The event, which Canavero has planned for December 2017 (assuming the technical, medical, legal, ethical and moral obstacles of the thing are successfully overcome), will see Russian national Valery Spiridonov’s head removed from his body and affixed to another.

Why, you ask?

Valery Spiridonov | Ruptly

Spiridonov suffers from Werdnig-Hoffman Disease, an incurable form of spinal muscular atrophy. The Russian man decided to volunteer for the procedure, but made clear in an interview with the International Business Times that he’s not in it as a patient (at least not in the primary sense):

“First of all, I am a scientist, I am an engineer, and I am keen to persuade people — medical professionals — that such operation is necessary. I am not going crazy here and rushing to cut off my head, believe me.”

Dr. Canavero agrees that the operation is a scientific necessity. But he’s also in it for the glory, citing the Soviet Union’s achievement in sending the first man to space and America’s moon landing as hallmarks of a country’s power and renown. Italy, he reasons, will enter those ranks if his operation is successful. And, as a self-described hedonist, he thinks head transplants might serve as important steps toward immortality.

How?

Put in laymen’s terms, the surgery is fairly straightforward.

Two teams of surgeons are assigned to two bodies: Valery Spiridonov, the live volunteer; and a to-be-determined braindead male of roughly the same age and build as Spiridonov.

Both men are outfitted with all the necessary medical doodads: breathing tubes, pins, clamps, electrodes — and don’t forget the anesthesia. Then the surgeons freeze Spiridonov’s head and drain it of blood.

Using a fancy diamond nanoblade so thin and pricey it could rival the Subtle Knife, Canavero will cut the heads off both men and, basically, make a swap. Spiridonov’s frozen cranium will be set to the donor body, and the mad scientists will sew together arteries and veins but glue together the spinal cords. (Canavero’s secret ingredient is this inorganic polymer glue, which he believes is the magic elixir that will join spines and silence skeptics in a single drying session).

After that, it’s a matter of knocking stuff into place, so to speak. Suturing, sewing, and a cartload of immunosuppressant drugs will finish the job. The body’s natural circulation will warm the head to its normal temperature. From start to finish, the operation should take 36 hours and cost $20 million.

What then?

After the operation, in theory, Spiridonov will be placed in a monthlong coma to aid healing. Once he wakes up, it’s time to start learning to live in his new body. The ever-optimistic Dr. Canavero reckons it’ll be three to six months until Spiridonov can walk.
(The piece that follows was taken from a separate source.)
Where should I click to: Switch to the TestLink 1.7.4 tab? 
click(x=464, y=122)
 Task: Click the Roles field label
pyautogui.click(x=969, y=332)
Let’s say Canavero is right. Let’s say his detractors (of whom there are many) are wrong. Let’s say, for a moment, that Spiridonov is the first successful and long-lived human head transplant recipient. What happens?

The good, the bad and the ugly

Of course, much good could come of it. It would be a huge scientific leap forward and there might — might — be a way to parlay the head transplant into solving issues like paralysis or other diseases that affect the body below the neck.
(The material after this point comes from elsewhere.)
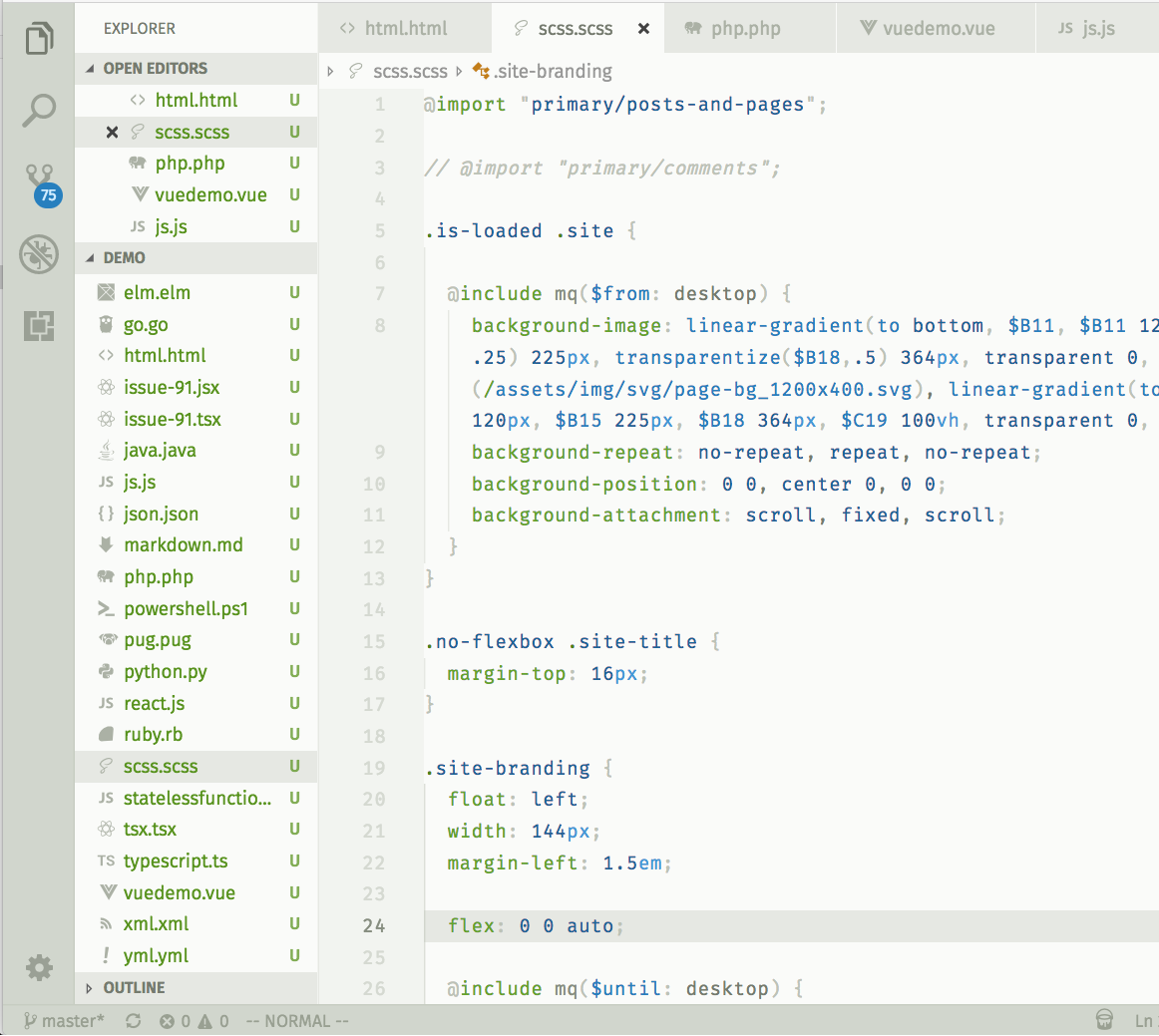
Task: Switch to the vuedemo.vue tab
Action: 938,29
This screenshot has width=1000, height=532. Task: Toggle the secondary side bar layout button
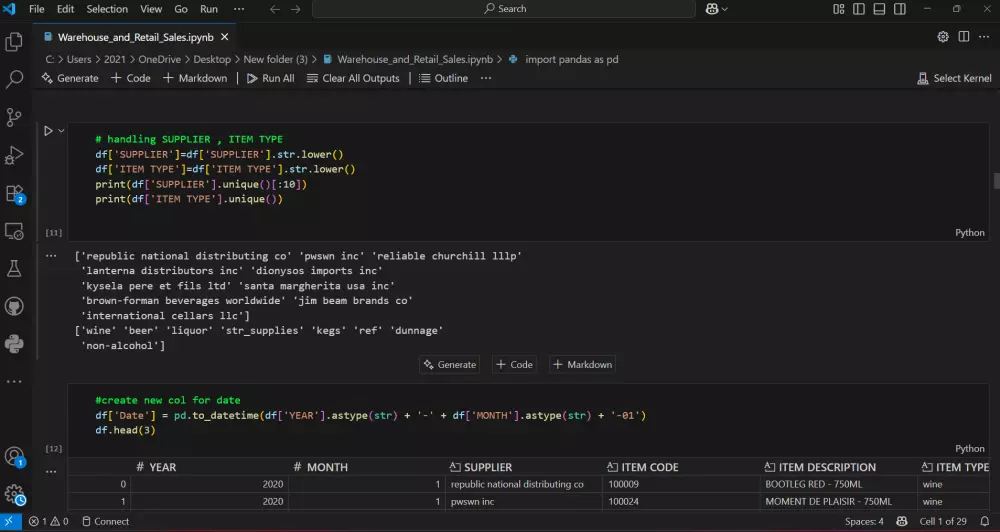coord(900,9)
But more likely, human nature will prevail—and the expensive transplant will be reserved for the ultra-wealthy class, a people whose ranks — let’s admit it — don’t often include many with conditions like Werdnig-Hoffman Disease.

Canavero himself has publicly shrugged at the idea of billionaires using his procedure to gift themselves new bodies in their old age. It’s their money, he reasons. Those who are unwilling or unable to cope with the idea of prolonging life indefinitely? Well, that’s their problem.

But if we as a race allow the richest among us to swap out bodies at will, certain questions arise. How often can they have the procedure done? How long will they be permitted to live, and who decides? And where will the donor bodies come from?

Picture it: a black market of poor but healthy men and women signing away their bodies to support their families. A league of wealthy oligarchs extending their lives to double (or triple, or quadruple) the normal span. The massive resentment that the new class — the Mortal Class — will feel looking at the freakish longevity of those wizened heads atop youthful bods. It may sound like sci-fi—but it could be the future.